第57話テツ&アマ その7

しばらくは、何でもない、普通の日々が続いた気がする。

これは俺の五年前の記憶であり、だから細部は覚えていない部分もあるのだ。


部活にはちゃんと通い続けた。

やはりあのクズの発言のことに関しては俺に同情してくれる人がいて、と言うか―――なんだ。

いつも通りに戻ろう、という励ましの声とともに肩を叩かれた感があった。

温かい奴らだった―――。

本当に―――悪い奴らは少なかったように思う。

ただ、俺は。

俺の方は、居心地が悪かった。

上手く、相手の目を見ることができなかった。

俺は、もうすぐ引っ越す。

ここからいなくなる。

それを―――隠している。




アマといる時間は、支えだった。

唯一の―――とはいかないかもしれないが、楽しかったっていうか、なんていうか。

まあ。

家のこととか勉強のこととかいろいろあったが、こいつがいたからこそぎりぎり保っていた節はある。

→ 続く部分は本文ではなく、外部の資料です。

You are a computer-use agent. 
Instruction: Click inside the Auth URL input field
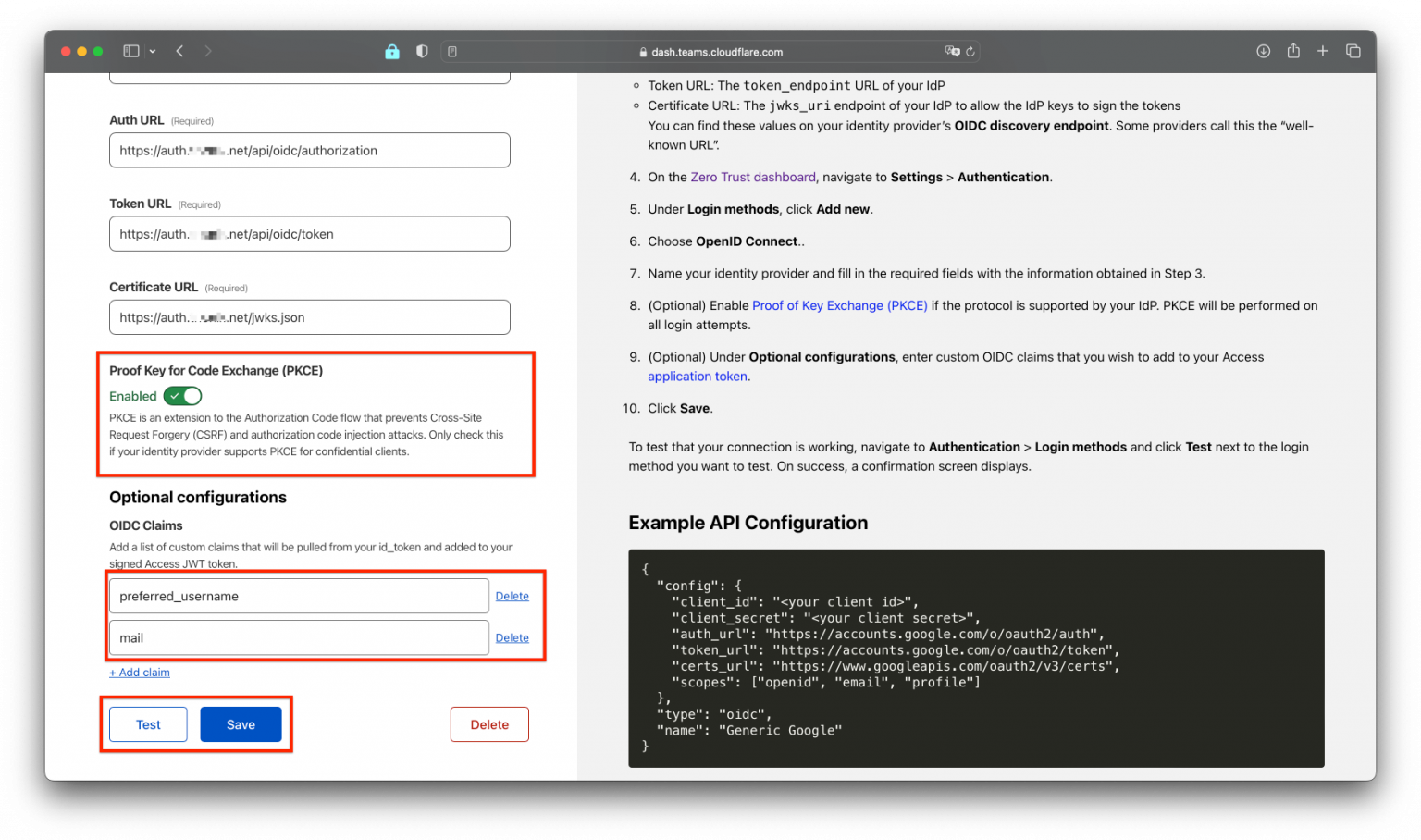[x=309, y=150]
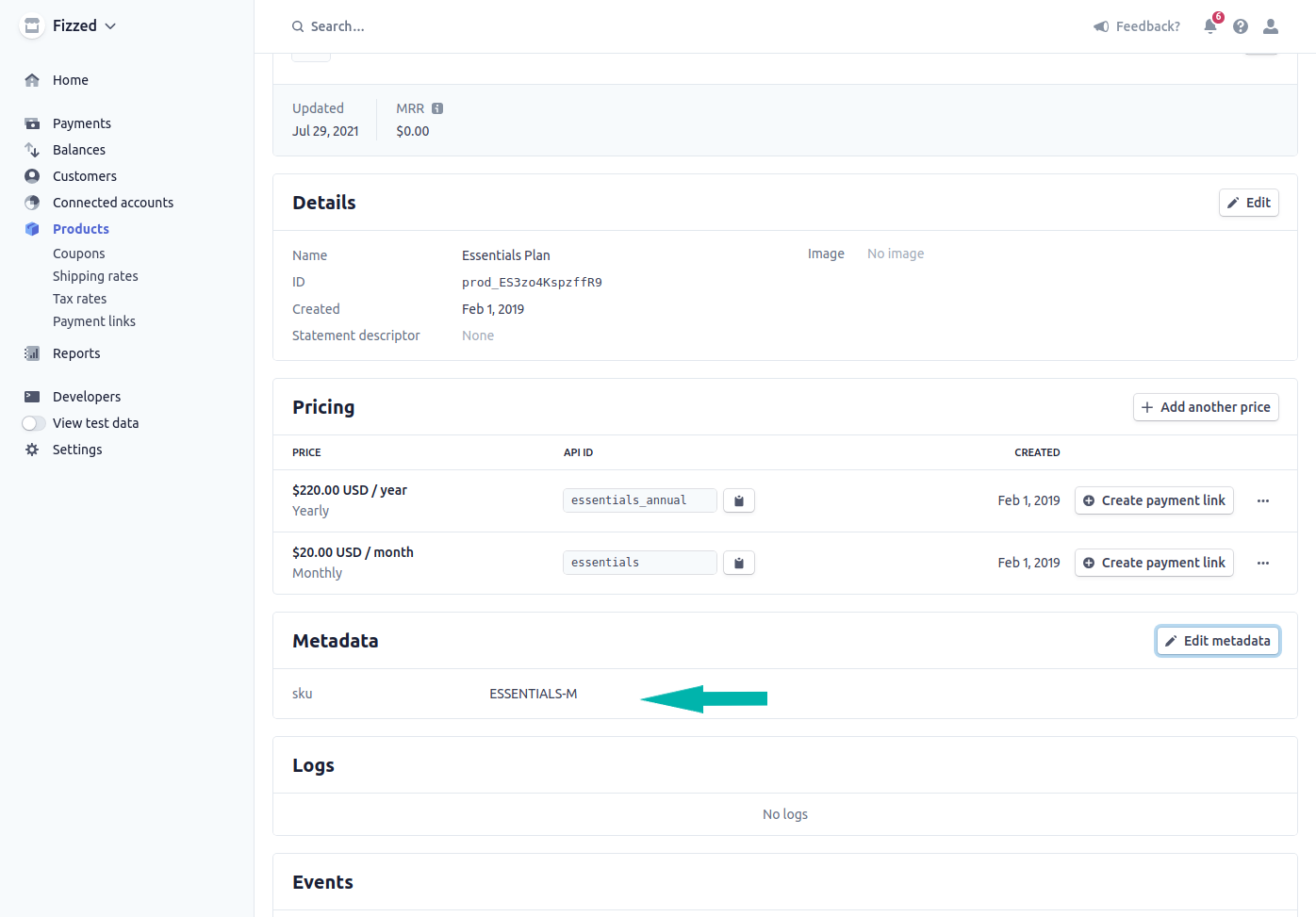Toggle View test data switch

[34, 423]
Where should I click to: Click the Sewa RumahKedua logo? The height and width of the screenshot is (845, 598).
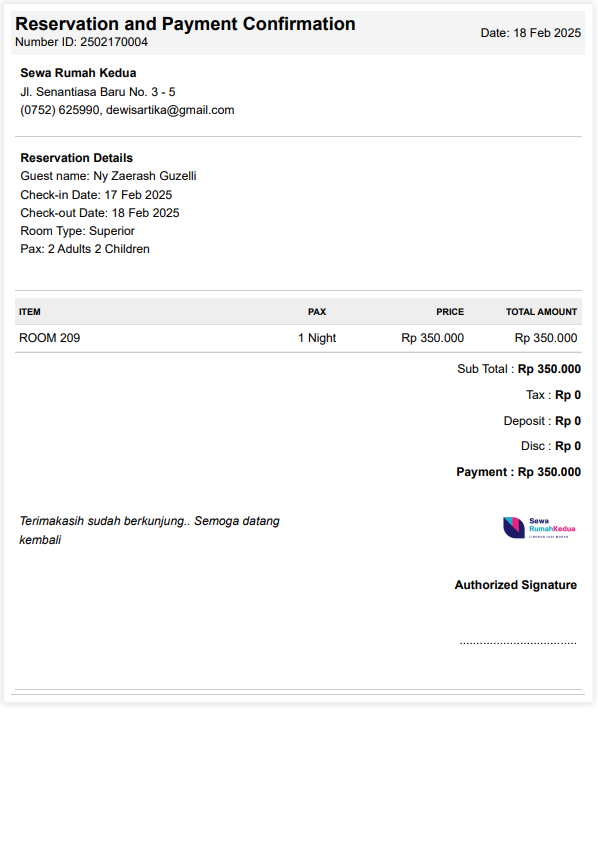click(539, 528)
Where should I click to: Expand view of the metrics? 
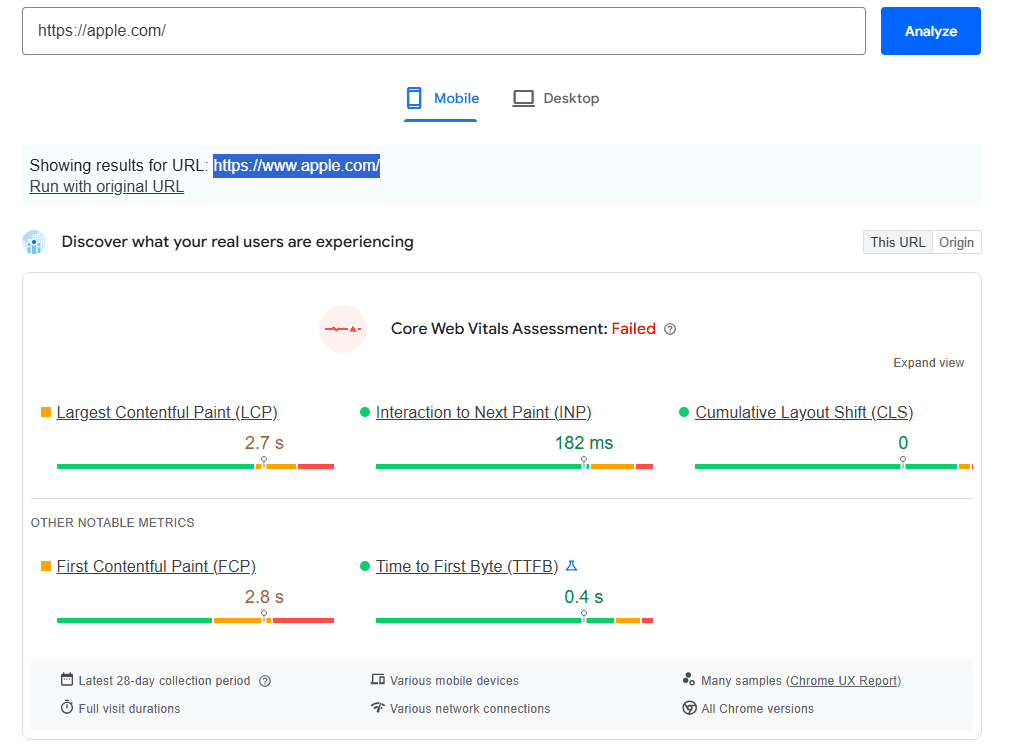coord(928,363)
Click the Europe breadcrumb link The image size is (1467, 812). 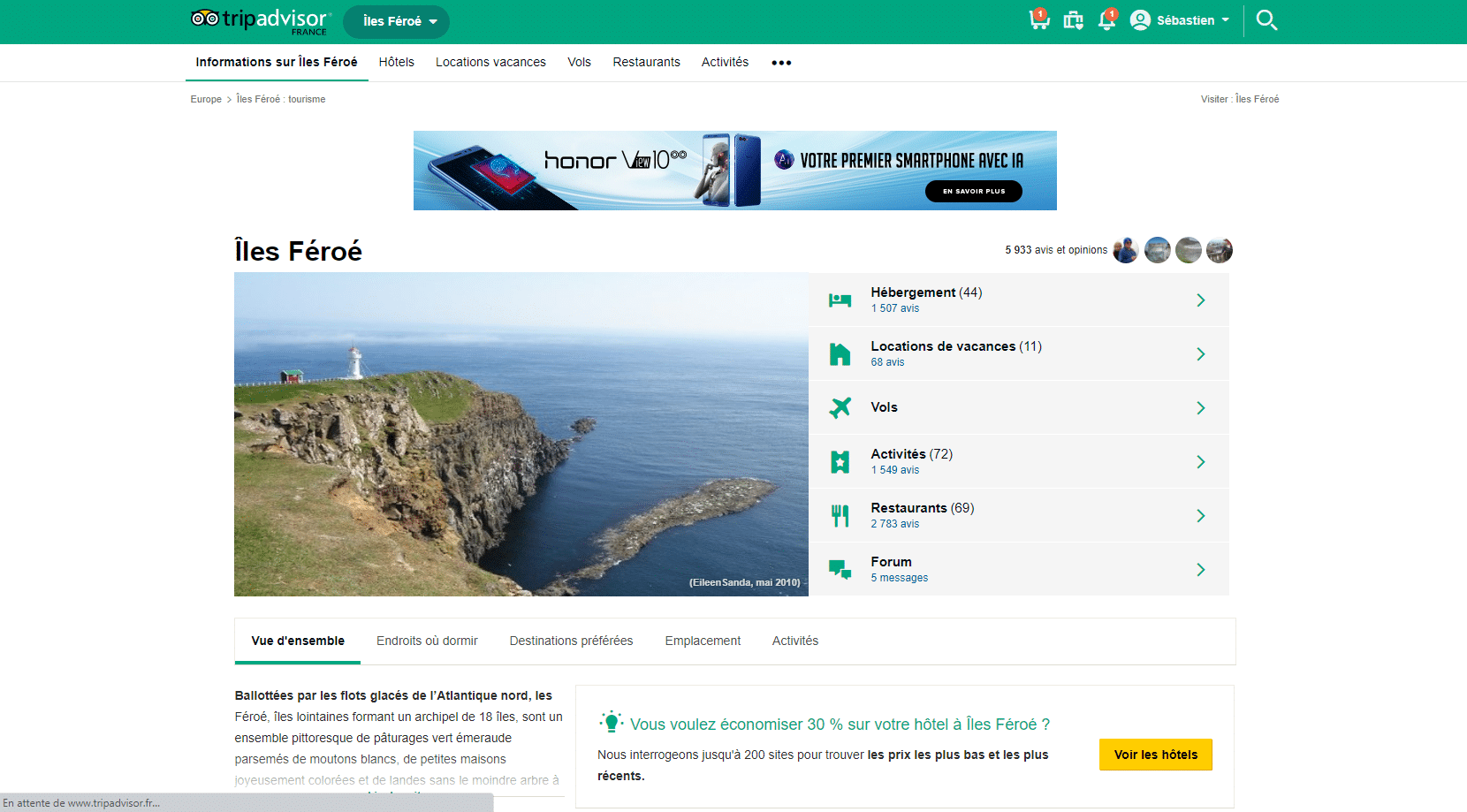click(x=206, y=99)
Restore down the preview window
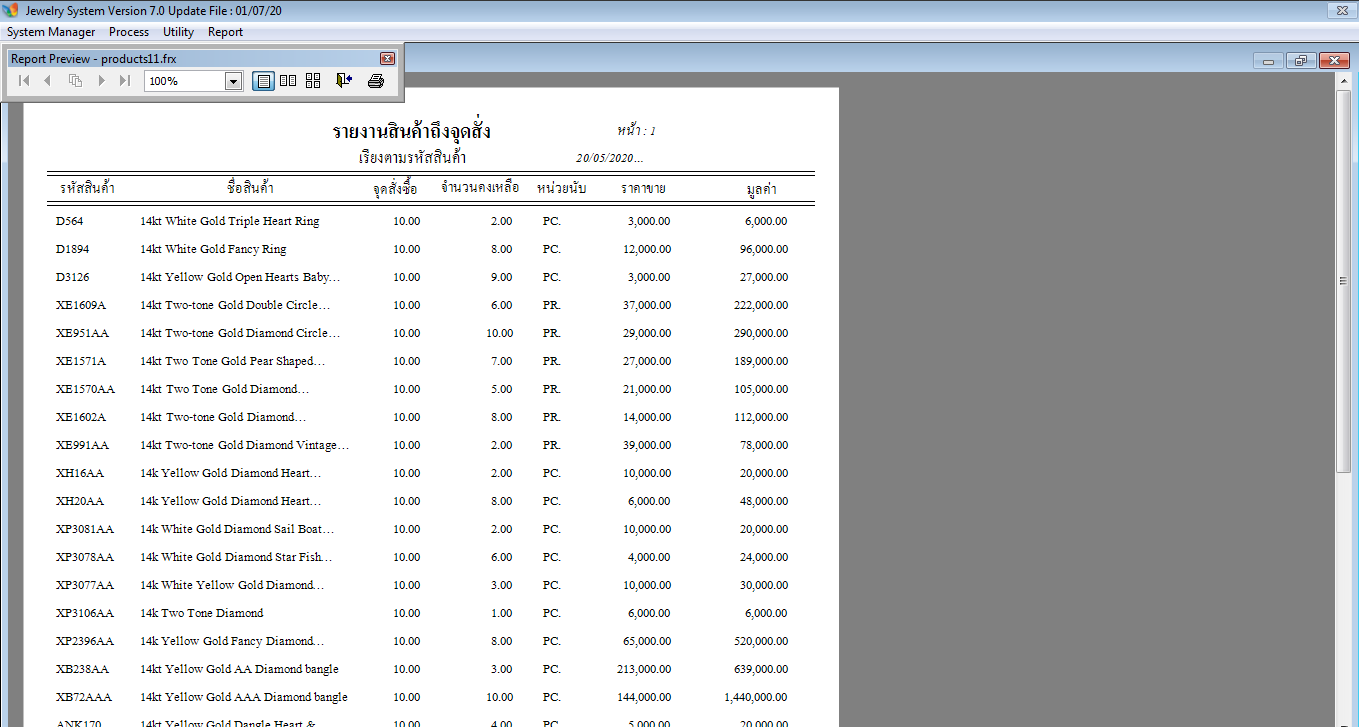The image size is (1359, 727). (1300, 61)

文化祭の実行委員は、この時は、この時点では俺だった。



「じゃあ文化祭のときはカツアキに頑張ってもらうということで」


俺とアマはカツアキを見た。


「んぉ?俺?」


「カツラをかぶるのはお前、だからお客さんが来たら黒髪の幽霊サダコに化けて飛び出せ」


「うえー、でもよぉ、テツ。俺、フランケンシュタインがいいって言ったよな」


「いやいやいや………」


日本の墓場がモデルだって、モチーフだって言っただろ。


「いや、最近映画で見てさぁ。題名忘れたけど」


それだったら俺は『プレデター』見たぜ。


「………それ、は」


「幽霊じゃあ、ないじゃん?」


一匹くらい混ぜておくか?怖いことに変わりはないし。


「それこそぶっ壊れるだろ!お客さんは怖がると思うけど!」


ううむ、でもアレのメイク作ると楽しそうなんだよなー。

うん。

それはそうとして、問題があるんだ………どうもカツラが足りないらしい。


「カツラ?カツラって、髪のことか?」


演劇部は演劇部でつかうから、そのあまりをもらうっていう形なんだが、黒髪のがひとふさ、金髪のがひとふさ。


「ひとふさ、と言う表現で合っているのかよ?」


知らねーよ、カツラの数え方なんて。


「でも金髪って!怖くなくなっちゃうじゃん!」


「エレン先生かよ」


あぁ―――シナリオに変更が必要だな。まずサダコが墓場にいて、そこに金髪のおねーちゃんがやってきて『ハァイ!黒髪の幽霊サダコ、久しぶりー元気してた?』


「くだけてんなあ!おかしいって、仲良すぎだろ!」


んで、あァ、どうすっかなぁ、黒髪の幽霊サダコが『はぁいジェニファー、元気してたぁ?』みたいな


「ジェニファーかよ!名前!えっ、その二人、幽霊なのか、二人とも?」


二人とも透けてる。当然。


「なんなのそいつら、その二人、仲良すぎない?」


フランスから来た留学生で小学校中学校、高校と、同級生だったという設定で。


「衝撃的すぎるだろ!」


んで『久しぶりにさ、あれやる?』『あれって?』『みんなの前でよくやってんじゃん、ホラ』


「なに」


二人で向き直って、構えて、

『やっちゃエジプト文明!やっちゃエジプト文明!』


「そこでソレぶっこんで来るのかよ!幽霊の女がコントするわけねーだろ!」



アマが爆笑していたあたりで、俺は教室の入り口あたりから、呼ばれる。


委員長がやってきた。

いや、最初に俺に近寄ってきたのは委員長じゃなかったと思うのだが。

谷瑞たにみずの、おどおどとした、なんだか困ったような表情は、なんだかやけに強く覚えている。

………なんだかんだと言って、呼び出されたことに変わりはない。

女子から話があるとのことだった。


校舎の陰に呼び出されて、言われたのだ。

簡単に言うと。

―――文化祭の実行委員を降りてほしい、ということだった。